INPUT FOR THIS TASK:
▼▼▼

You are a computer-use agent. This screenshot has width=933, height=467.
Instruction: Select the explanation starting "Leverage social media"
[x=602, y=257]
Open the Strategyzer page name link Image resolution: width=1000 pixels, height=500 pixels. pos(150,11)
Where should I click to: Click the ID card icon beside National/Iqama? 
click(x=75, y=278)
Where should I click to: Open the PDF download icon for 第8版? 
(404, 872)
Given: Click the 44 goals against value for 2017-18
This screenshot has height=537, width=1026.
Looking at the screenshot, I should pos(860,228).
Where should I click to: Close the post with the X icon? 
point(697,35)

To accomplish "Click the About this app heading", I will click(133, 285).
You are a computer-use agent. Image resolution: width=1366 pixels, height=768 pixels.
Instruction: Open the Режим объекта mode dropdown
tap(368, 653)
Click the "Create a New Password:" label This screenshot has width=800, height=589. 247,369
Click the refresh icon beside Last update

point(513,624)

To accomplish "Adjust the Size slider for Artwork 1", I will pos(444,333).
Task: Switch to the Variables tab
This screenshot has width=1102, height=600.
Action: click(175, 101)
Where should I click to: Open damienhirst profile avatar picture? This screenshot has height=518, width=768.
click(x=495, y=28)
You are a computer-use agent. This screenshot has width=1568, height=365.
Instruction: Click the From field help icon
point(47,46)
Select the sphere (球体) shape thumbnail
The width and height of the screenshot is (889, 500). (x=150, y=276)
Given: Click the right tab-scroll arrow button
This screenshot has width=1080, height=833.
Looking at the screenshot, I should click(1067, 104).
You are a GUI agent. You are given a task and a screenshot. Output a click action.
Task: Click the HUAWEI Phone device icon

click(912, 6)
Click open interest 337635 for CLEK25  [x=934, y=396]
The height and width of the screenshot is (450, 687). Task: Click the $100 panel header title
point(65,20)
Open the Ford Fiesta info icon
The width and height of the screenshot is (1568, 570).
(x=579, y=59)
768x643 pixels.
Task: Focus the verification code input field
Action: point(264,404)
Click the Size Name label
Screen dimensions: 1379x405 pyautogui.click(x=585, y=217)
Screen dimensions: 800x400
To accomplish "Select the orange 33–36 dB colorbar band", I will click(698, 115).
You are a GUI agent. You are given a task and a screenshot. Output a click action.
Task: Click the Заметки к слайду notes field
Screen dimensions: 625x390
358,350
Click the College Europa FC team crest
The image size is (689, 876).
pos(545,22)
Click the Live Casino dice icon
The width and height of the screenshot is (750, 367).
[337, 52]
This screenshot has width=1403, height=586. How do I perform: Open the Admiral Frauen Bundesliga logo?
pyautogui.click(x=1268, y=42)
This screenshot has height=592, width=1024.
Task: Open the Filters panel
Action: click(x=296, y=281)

▲▲▲

TASK OBJECTIVE:
There is a line with "Where should I click to: Open the" and a line with "Click the Live Casino dice icon" above. Copy exactly those two lines and all lines between them, with nothing else.

PROBLEM SOLUTION:
Where should I click to: Open the PDF download icon for 第8版? 
(404, 872)
Given: Click the 44 goals against value for 2017-18
This screenshot has height=537, width=1026.
Looking at the screenshot, I should pos(860,228).
Where should I click to: Close the post with the X icon? 
point(697,35)

To accomplish "Click the About this app heading", I will click(133, 285).
You are a computer-use agent. Image resolution: width=1366 pixels, height=768 pixels.
Instruction: Open the Режим объекта mode dropdown
tap(368, 653)
Click the "Create a New Password:" label This screenshot has width=800, height=589. 247,369
Click the refresh icon beside Last update

point(513,624)

To accomplish "Adjust the Size slider for Artwork 1", I will pos(444,333).
Task: Switch to the Variables tab
This screenshot has width=1102, height=600.
Action: click(175, 101)
Where should I click to: Open damienhirst profile avatar picture? This screenshot has height=518, width=768.
click(x=495, y=28)
You are a computer-use agent. This screenshot has width=1568, height=365.
Instruction: Click the From field help icon
point(47,46)
Select the sphere (球体) shape thumbnail
The width and height of the screenshot is (889, 500). (x=150, y=276)
Given: Click the right tab-scroll arrow button
This screenshot has width=1080, height=833.
Looking at the screenshot, I should click(1067, 104).
You are a GUI agent. You are given a task and a screenshot. Output a click action.
Task: Click the HUAWEI Phone device icon

click(912, 6)
Click open interest 337635 for CLEK25  [x=934, y=396]
The height and width of the screenshot is (450, 687). Task: Click the $100 panel header title
point(65,20)
Open the Ford Fiesta info icon
The width and height of the screenshot is (1568, 570).
(x=579, y=59)
768x643 pixels.
Task: Focus the verification code input field
Action: point(264,404)
Click the Size Name label
Screen dimensions: 1379x405 pyautogui.click(x=585, y=217)
Screen dimensions: 800x400
To accomplish "Select the orange 33–36 dB colorbar band", I will click(698, 115).
You are a GUI agent. You are given a task and a screenshot. Output a click action.
Task: Click the Заметки к слайду notes field
Screen dimensions: 625x390
358,350
Click the College Europa FC team crest
The image size is (689, 876).
pos(545,22)
Click the Live Casino dice icon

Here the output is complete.